In: Statistics and Probability
A company has a total of 30 employees.
17 employeers graduated from Berkeley.
Out of 30 employees, 18 are native Californians. Furthermore,
the company has 12 mechanical
engineers. Still, only 1 employee can claim the highest honor of
being a native Californian, Berkely graduate mechanical
engineer.
(a)If an employee is selected at random from this company, what
is the probability
that this employee is a Berkely graduate?
(b)A survey reveals that, out of 12 mechanical engineering
working at this company,
half are native Californians. How many Californians are not
mechanical engineers?
(c)Suppose that a native Californian is selected at random. The
probability that this
employee is an Berkeley graduate is 1/2. If a Berkeley graduate is
chosen at random, what is the probability that this employee is a
native Californian?
(d)When the Berkeley graduates come together for a basketball
game, there are only 3
mechanical engineers in the room.

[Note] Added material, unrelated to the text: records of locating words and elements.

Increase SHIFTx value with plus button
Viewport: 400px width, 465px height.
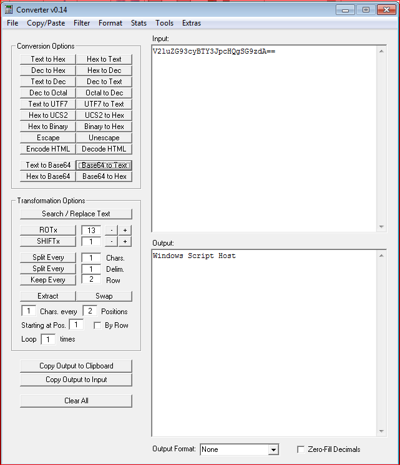125,241
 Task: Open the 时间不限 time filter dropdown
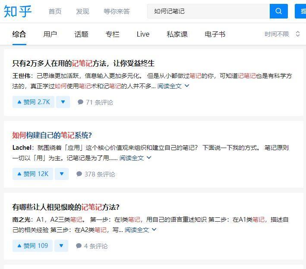(282, 34)
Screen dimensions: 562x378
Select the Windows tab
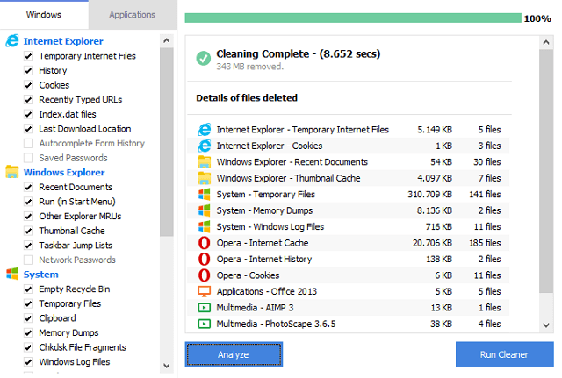[x=44, y=15]
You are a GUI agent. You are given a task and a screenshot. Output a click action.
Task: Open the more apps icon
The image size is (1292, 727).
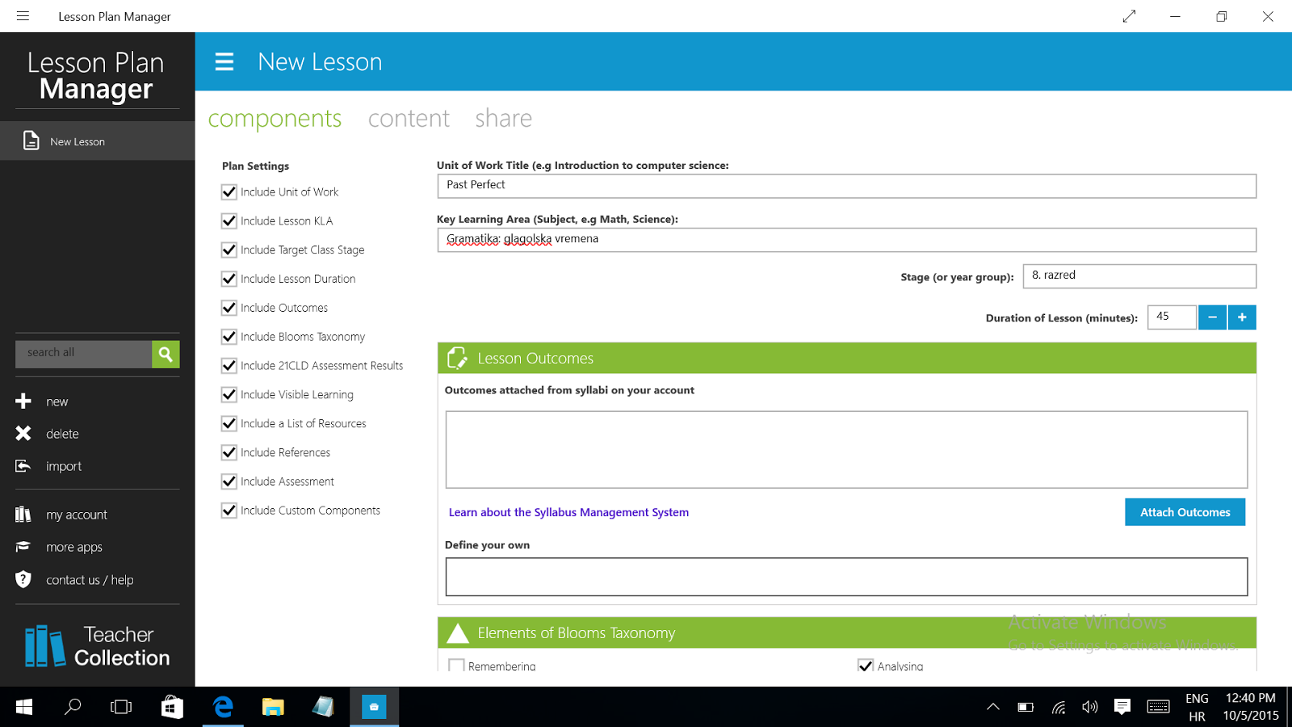tap(23, 547)
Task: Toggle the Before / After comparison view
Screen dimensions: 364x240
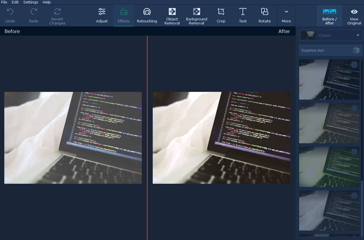Action: (x=329, y=16)
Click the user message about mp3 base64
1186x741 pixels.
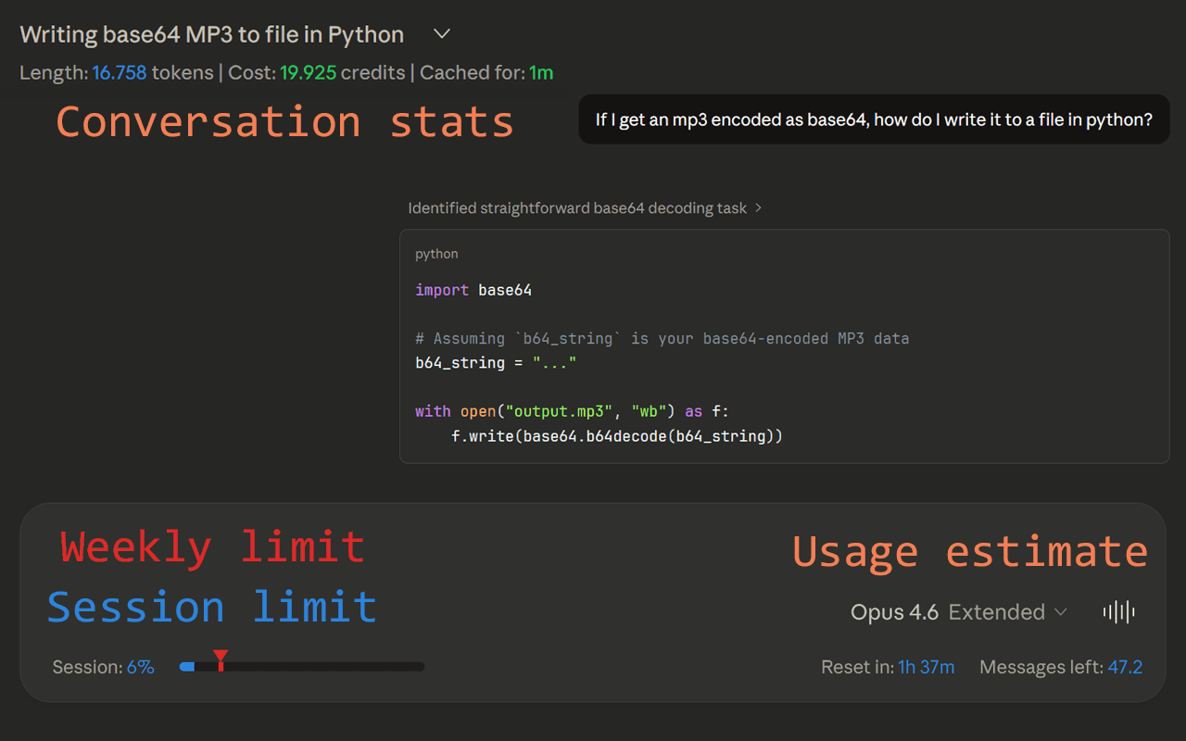(x=874, y=119)
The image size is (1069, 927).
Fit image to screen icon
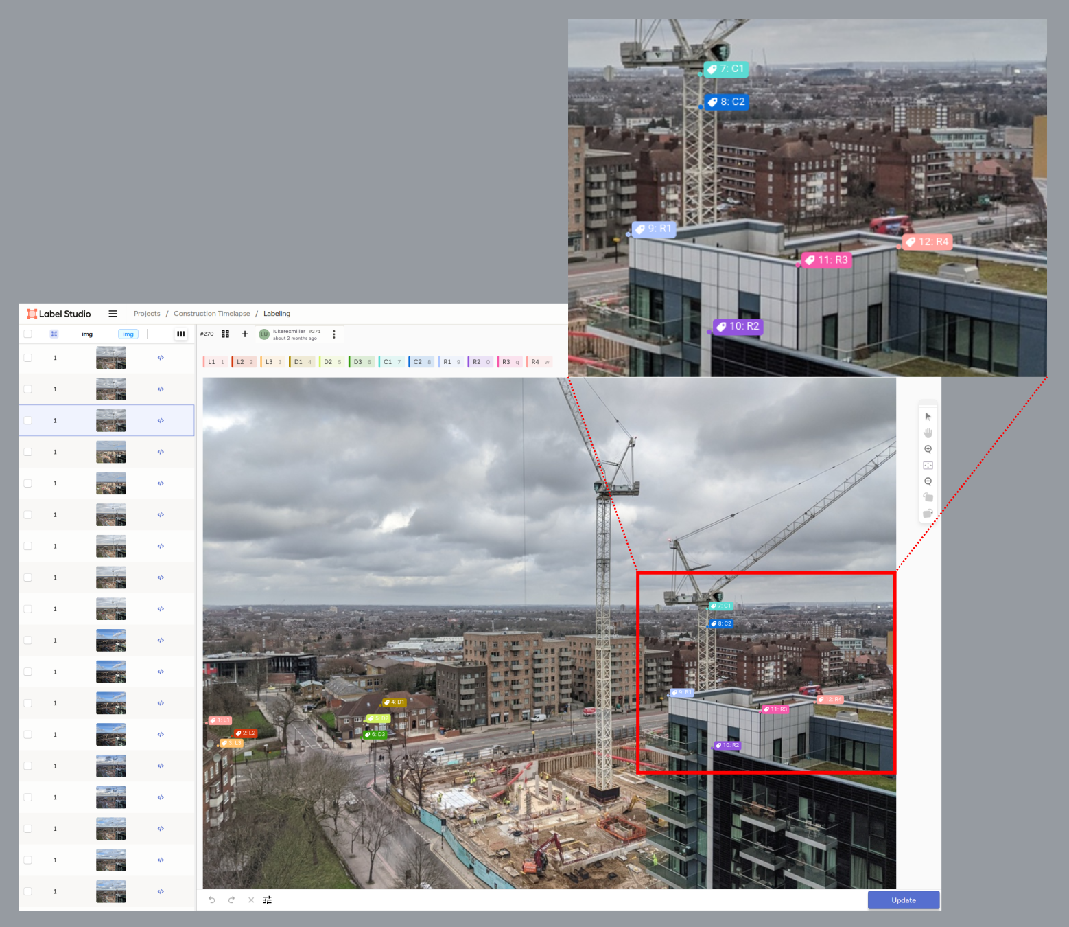tap(928, 466)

If an employee is selected at
random from this company,
what is the probability that this employee is an mechanical
engineer but neither a Berkeley graduate
nor a native Californian?
Please show work
Total number of employees = n(E) = 30
Employers graduated from berkley = n(B) 17
Employees who are native californians = n(C)18
Employees who are mechanical engineers = n(M) =12
Now from the given data ;
n(B^C^M) = 1
a) The probablility of an employee being berkley graduate = n(B)/n(E)
= 17/30
= 0.56
b) Also, from 12 mechanical engineers half are native californian
This means n(M^C) = 12/2 =6
Now , number of californian who are not mechanical engineers = n(C) - n(M^C) = 18-6 = 12
c) Given , when a native californian is selected , the probability that it is a berkley graduate is half.
This implies that n(B^C)/n(C) = 1/2
n(B^C) = 1/2 * n(C) =1/2 * 18 = 9
when a berkley graduate is selected , the probability that it is a native californian = n(B^C)/n(B)
= 9/17
= 0.529
d) When all the Berkley graduates came for a basketball match , there are only 3 Mechaical engineers ;
This implies that , n(B^M) = 3
Number of students who are mechanical engineers but not a berkley graduate or californian = n(M')
n(M') = n(M) - n(M^C) - n(M^B) + n(M^C^B)
= 12 - 6 - 3 + 1
= 4
Probability of students chosen at random who are mechanical engineers but not a berkley graduate or californian
P(M') = n(M')/ n(E) = 4/30 = 0.13
Hence, Probability of students chosen at random who are mechanical engineers but not a berkley graduate or californian is 0.13.